Let’s start from the real beginning.
Observing many people working around me, I’ve got the impression that some of them when get a bug assigned, strive to fix the problem as soon as possible, more than to understand what has caused the problem.
Sadly, the fastest way to smash a bug, is also rarely the better way; and almost always, it involves bringing changes to existing code.
I’ve a different attitude - remember, I am a conservative person - and when I’ve to fix a bug,
changing the code is the last thing I want to do.
To make things easy, I try to convince myself that there’s no bug at all; even when the bug report comes with a stack trace, this still does not prove that the issue is caused by code under my responsability (observation of the outcome of past bugs helps a lot here).
I understand this may seems pretty arrogant quite like “Hey, my code can’t have bugs”, but I believe this mindset helps prevent that potentially more harmful changes are merged into the codebase.

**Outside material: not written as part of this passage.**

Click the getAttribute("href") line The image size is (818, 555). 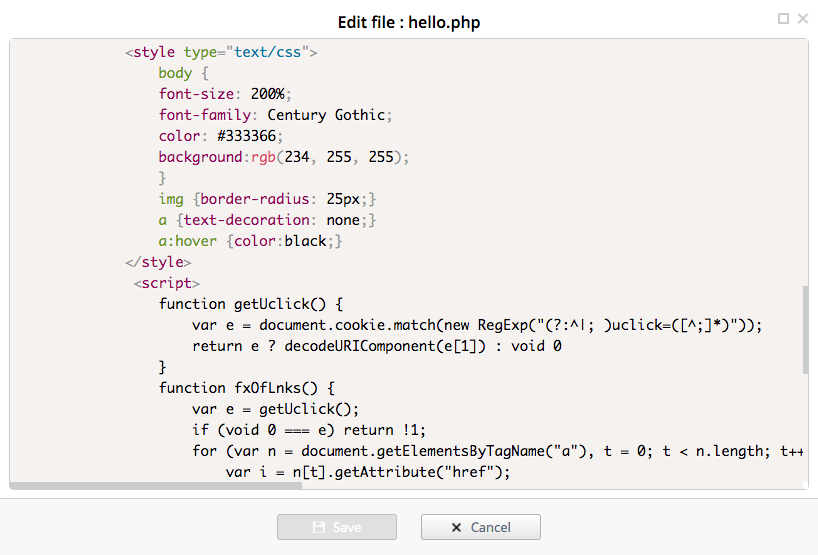coord(368,472)
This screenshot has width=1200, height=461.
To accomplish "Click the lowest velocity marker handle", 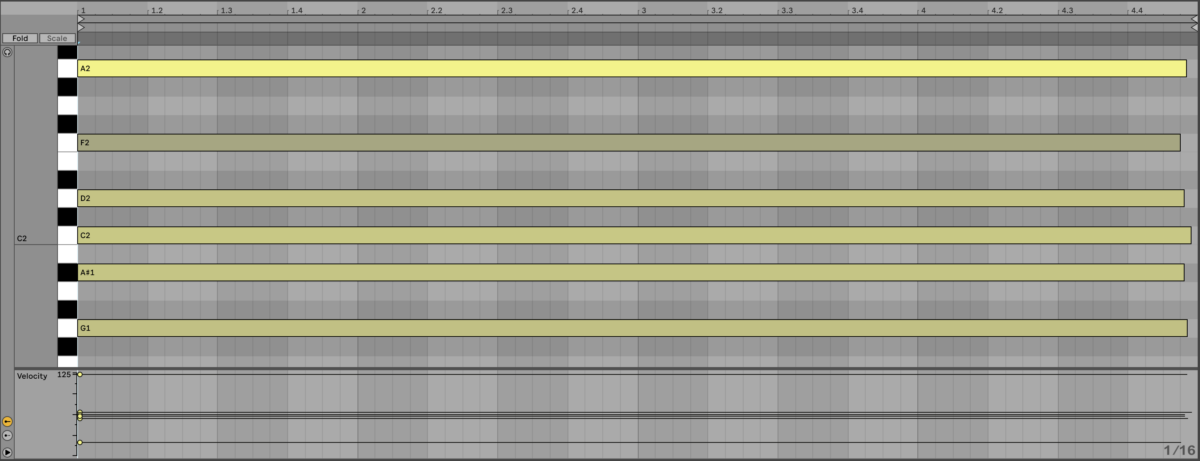I will pos(80,442).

Even if I’ve this attitude through the bug, I’ve all the interest in conducting an impartial investigation of the issue.
I can now recognize a pattern, I almost always follow when I analyze a bug.
Reading carefully the bug report
Well, reading the bug report is something everyone on this earth surely does.
When I read the notes attached to a bug, I try to map the error to an area of the codebase, e.g. if the bug prevents new user to register to my newsletter, I immediately start to think about the software components involved in this feature.
When you’re new to a codebase, this won’t be easy to accomplish effectively, but probably you shouldn’t have been left alone to fix a bug in a new codebase.
Pair programming is definitely a great way to introduce new developers to your codebase, however mentorship is what works better for me. Having a mentor assure you the freedom to explore the new codebase, but prevents situations in which you could be stuck, without any ideas about how to approach the problem. Sorry, I’ve deviated from the bug report.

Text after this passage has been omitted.